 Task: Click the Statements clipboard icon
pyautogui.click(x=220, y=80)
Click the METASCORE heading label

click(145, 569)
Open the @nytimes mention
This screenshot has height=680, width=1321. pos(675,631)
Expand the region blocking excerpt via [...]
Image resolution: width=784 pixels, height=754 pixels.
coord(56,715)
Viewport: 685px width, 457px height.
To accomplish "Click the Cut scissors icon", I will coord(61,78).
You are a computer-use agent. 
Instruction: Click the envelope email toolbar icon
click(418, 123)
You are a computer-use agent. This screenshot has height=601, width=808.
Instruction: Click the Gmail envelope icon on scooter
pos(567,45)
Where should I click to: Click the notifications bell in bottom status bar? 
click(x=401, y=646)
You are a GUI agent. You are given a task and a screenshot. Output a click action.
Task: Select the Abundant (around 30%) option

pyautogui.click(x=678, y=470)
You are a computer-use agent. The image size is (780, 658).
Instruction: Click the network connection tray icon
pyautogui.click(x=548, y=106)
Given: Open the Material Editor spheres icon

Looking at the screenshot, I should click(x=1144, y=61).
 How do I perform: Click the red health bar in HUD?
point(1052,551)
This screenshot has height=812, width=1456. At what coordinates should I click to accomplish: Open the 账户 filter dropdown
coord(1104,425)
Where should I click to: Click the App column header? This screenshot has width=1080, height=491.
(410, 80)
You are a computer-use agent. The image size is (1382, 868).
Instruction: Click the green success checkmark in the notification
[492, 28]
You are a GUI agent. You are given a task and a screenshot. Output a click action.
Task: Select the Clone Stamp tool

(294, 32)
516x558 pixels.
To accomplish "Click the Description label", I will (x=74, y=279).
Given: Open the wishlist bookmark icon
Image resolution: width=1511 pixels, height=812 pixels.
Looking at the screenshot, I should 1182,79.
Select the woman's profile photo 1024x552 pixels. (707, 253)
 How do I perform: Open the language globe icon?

****************

## WHAT THE TASK REQUIRES
For the word "agent", count the lines of the data that contain it and give only the count.

## REPLY
6